In some ways, the Netherlands is a victim of its own success: Government campaigns to attract visitors have been so fruitful that the hordes have caused problems in places such as the capital, Amsterdam, which receives an asphyxiating 19 million tourists per year.
A report by the Dutch tourism board summed up the problem: “More isn’t always, and certainly not everywhere, better,” the study said. By 2030, the Netherlands could see an influx of up to 42 million tourists, the report predicted — a gargantuan number for a country of around 17 million. The change in policy was introduced in October, but it made headlines only after an article this year in the Dutch newspaper De Telegraaf.
Elsje van Vuuren, a spokeswoman for the board, said marketing campaigns would now have a different focus.
“We do promotion, but that is only for the regions and the cities that are not well known abroad,” she said by phone on Tuesday.
Amsterdam, with its iconic canals, myriad museums and cultural attractions — plus the draw of the red-light district and the looser regulations on cannabis use — has gained huge popularity as a relatively low-cost, versatile destination.
The city has already taken some steps to manage the influx: The authorities announced in March that guided tours of the red-light district would be banned and that an additional tax on other tours of the capital would be introduced.
Those measures followed moves brought in last year by the administration of Amsterdam’s mayor, Femke Halsema, to tackle bad behavior. Those actions included bolstering street-cleaning efforts; collecting on-the-spot fines of up to 140 euros, or about $160, for public urination, drunkenness or excessive noise; and starting a campaign to persuade visitors to respect the city and its rules.
Other Dutch attractions have also come under siege. The famous tulip fields have suffered from swarms of tourists seeking the perfect profile photograph.
Concerned that visitors were trampling the flowers and damaging fields, the tourism board released a guide of dos and don’ts for taking selfies.
“It is incredibly tempting, of course, to walk into a tulip field and shoot a picture in the sea of wonderful flowers,” the board said. “But did you know that every year, flower growers suffer hundreds of thousands of euros’ worth of damage due to people wading through their flower fields?”
During the Easter weekend last month, Keukenhof, one of the world’s largest flower gardens, in Lisse, about 25 miles southwest of Amsterdam, had more than 200,000 visitors in four days, the attraction said in a statement. Eighty percent of them came from abroad.
The traffic was so bad that officials asked citizens to stay home, news outlets reported. “This situation is unacceptable for residents and local businesses,” Bart Siemerink, the director of the garden, told the newspaper Het Parool.
By contrast, other parts of the Netherlands, such as the province of Zeeland or cities like Groningen, are relatively overlooked.
Ms. van Vuuren said that highlighting the sights in those places was the board’s priority. “The promotion has a different purpose now,” she said, “which is stimulating other visitors to visit other places at other times.”
Although overtourism is rare, the Netherlands is not the only destination in Europe that has struggled with it.
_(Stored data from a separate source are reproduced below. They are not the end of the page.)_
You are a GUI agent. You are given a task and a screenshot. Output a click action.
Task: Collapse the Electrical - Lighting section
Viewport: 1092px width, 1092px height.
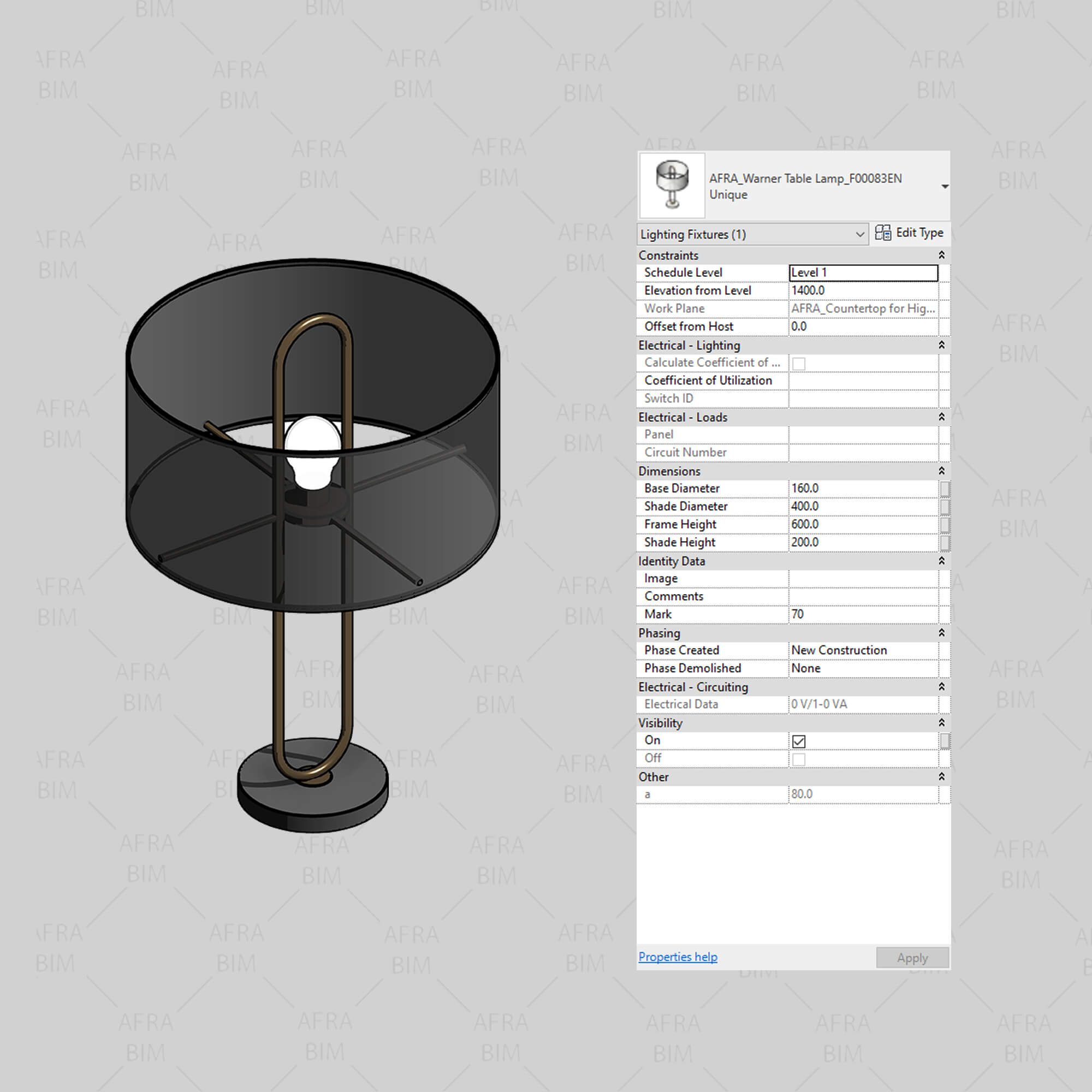[942, 346]
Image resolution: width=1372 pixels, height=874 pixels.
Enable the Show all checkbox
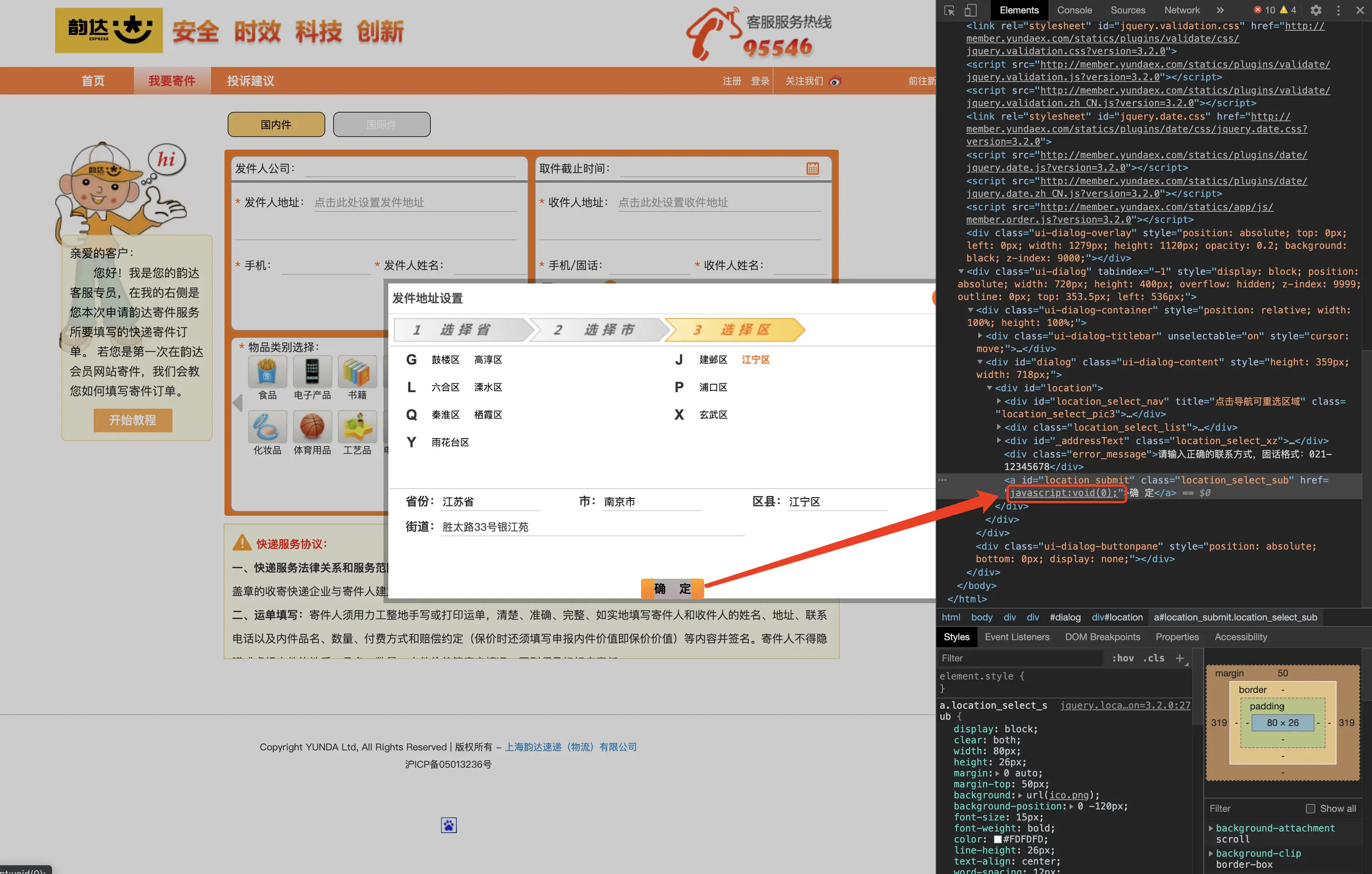point(1310,809)
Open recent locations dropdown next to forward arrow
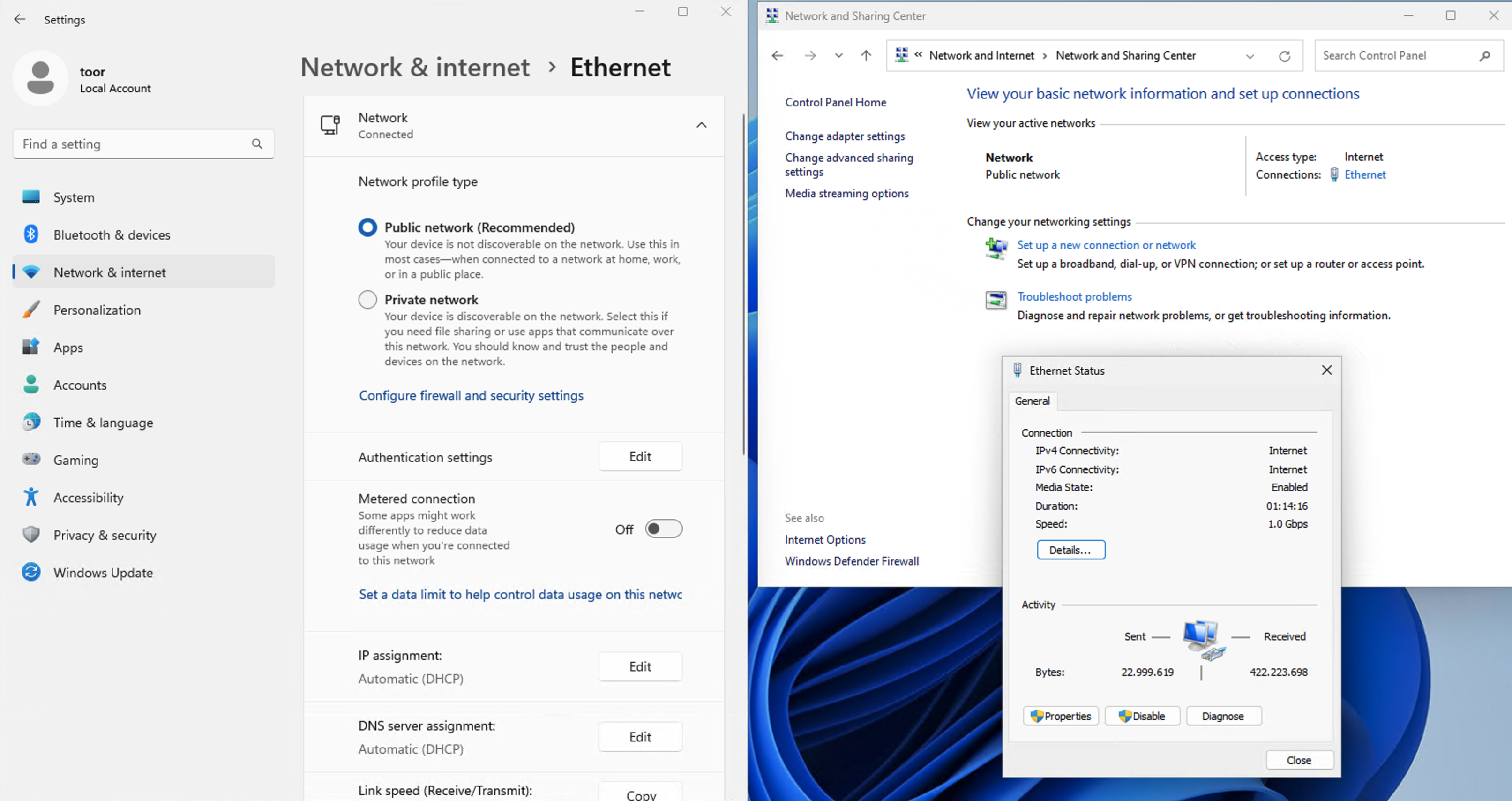 point(838,56)
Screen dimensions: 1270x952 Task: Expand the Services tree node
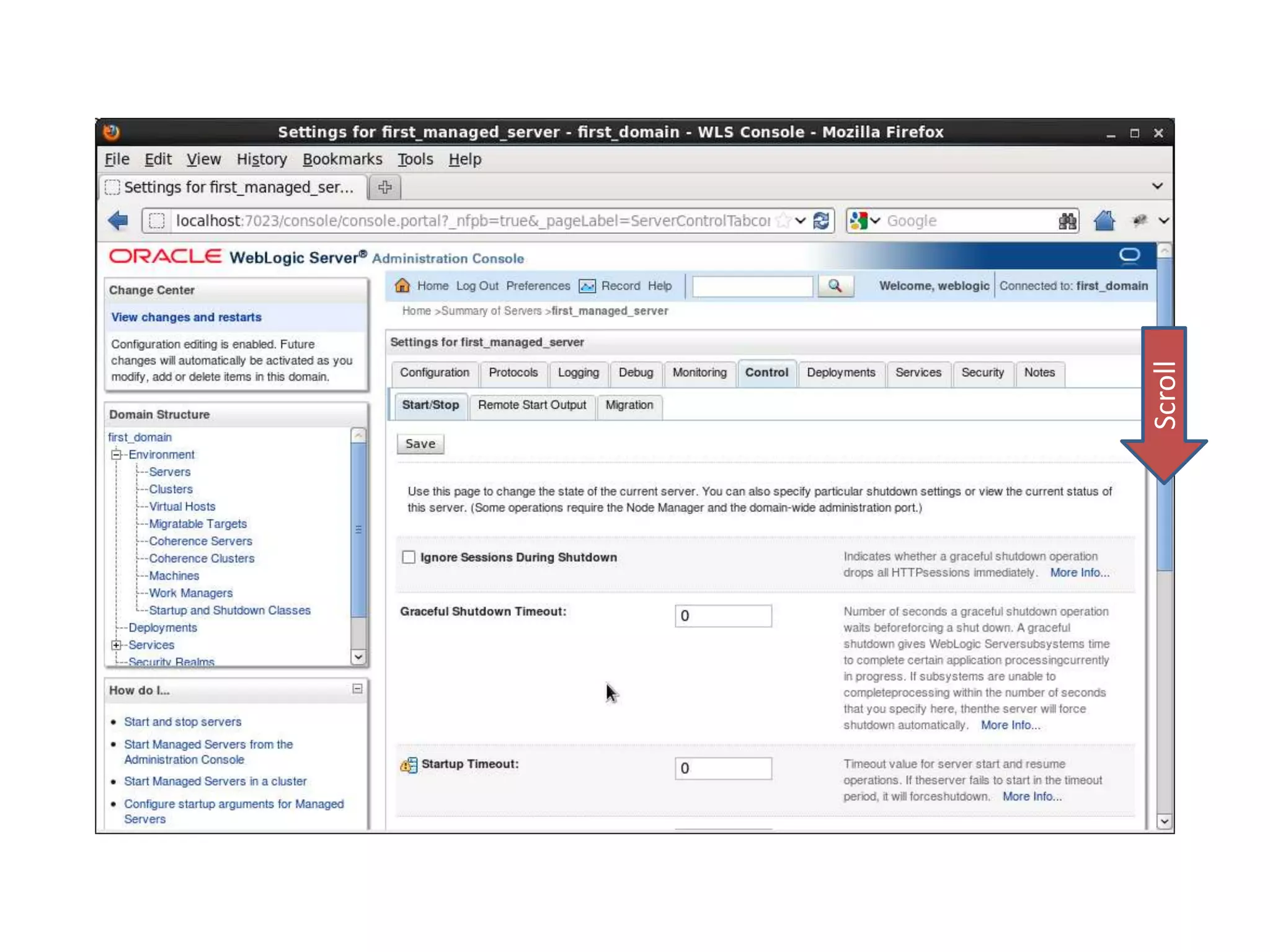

Venice has grappled with the problem for years, while the Greek island of Santorini has also buckled from the crushing number of visitors.
Some blame the rise of cheap booking sites such as Airbnb for exacerbating the issue. The Spanish city of Barcelona has been cracking down on unlicensed listings, and in Paris, hosts cannot rent out their properties for more than 120 days a year.
Airbnb has defended its role. The company said in a statement last year that it accounted “for just 7 percent of guest arrivals in the world’s most popular destinations at risk of overtourism.”